I think that is where we may disagree.

Plenty of Entrepreneurs who made it big without a degree. Some of the top of
our time actually. [http://www.businessinsider.com/top-100-entrepreneurs-who-
mad...](http://www.businessinsider.com/top-100-entrepreneurs-who-made-
millions-without-a-college-degree-2011-1)

"for most people is an unreasonable trade-off of safety, personal time, health
and comfort for nebulous "freedom" and a very unlikely chance at striking
gold."

This I somewhat agree with but I oftentimes wonder if a lot of the "very
unlikely chance" part of it has to do with the inaccurate and unrealistic
image the start-up scene places along with the lack of good education on
starting a business. You can build a very comfortable life running your own
business without being a unicorn but seems as though most are shooting for
unicorn level. That I believe is where most of the failure comes from.

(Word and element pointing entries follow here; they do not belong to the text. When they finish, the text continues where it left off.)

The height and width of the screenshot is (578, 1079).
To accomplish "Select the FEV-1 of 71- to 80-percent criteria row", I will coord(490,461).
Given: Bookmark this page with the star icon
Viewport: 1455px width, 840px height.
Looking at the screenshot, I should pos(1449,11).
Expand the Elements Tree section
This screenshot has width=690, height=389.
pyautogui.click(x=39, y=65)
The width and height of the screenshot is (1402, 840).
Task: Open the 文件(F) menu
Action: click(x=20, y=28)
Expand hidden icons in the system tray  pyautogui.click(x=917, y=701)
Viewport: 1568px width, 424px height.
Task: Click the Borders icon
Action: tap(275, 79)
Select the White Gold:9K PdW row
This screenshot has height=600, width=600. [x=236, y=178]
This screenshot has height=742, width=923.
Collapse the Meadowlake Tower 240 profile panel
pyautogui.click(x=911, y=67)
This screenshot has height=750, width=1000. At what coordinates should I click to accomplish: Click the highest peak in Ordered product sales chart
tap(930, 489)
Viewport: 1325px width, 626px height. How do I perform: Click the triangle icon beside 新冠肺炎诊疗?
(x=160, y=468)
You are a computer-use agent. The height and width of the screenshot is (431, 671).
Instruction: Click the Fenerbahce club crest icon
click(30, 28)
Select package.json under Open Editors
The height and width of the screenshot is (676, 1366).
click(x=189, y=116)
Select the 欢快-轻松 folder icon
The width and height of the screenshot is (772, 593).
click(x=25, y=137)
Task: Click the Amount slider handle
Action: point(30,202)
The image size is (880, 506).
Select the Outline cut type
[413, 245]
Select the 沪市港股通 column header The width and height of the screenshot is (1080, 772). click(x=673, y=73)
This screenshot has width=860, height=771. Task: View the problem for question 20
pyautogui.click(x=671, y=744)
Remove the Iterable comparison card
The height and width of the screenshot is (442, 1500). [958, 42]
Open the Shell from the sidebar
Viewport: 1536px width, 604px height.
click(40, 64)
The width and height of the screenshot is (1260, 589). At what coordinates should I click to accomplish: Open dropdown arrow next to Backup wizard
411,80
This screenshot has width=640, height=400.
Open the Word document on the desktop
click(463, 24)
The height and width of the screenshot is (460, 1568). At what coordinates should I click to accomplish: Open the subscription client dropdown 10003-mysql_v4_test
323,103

It really isn't all that difficult to build a $200k to $500k+ year small
business. Easier today than ever. But that's not sexy so people shoot for the
stars and miss more often than not.

------
Waterluvian
I have an "after highschool" fund. My parents called this a university fund.
But I'm communicating it as money to use to figure out what you want to do
with your life. My kids can use it to do whatever, so long as they can make a
rational case for how they intend on spending it. They'll also have to endure
lots of dad talks and dad advice to make use of this resource.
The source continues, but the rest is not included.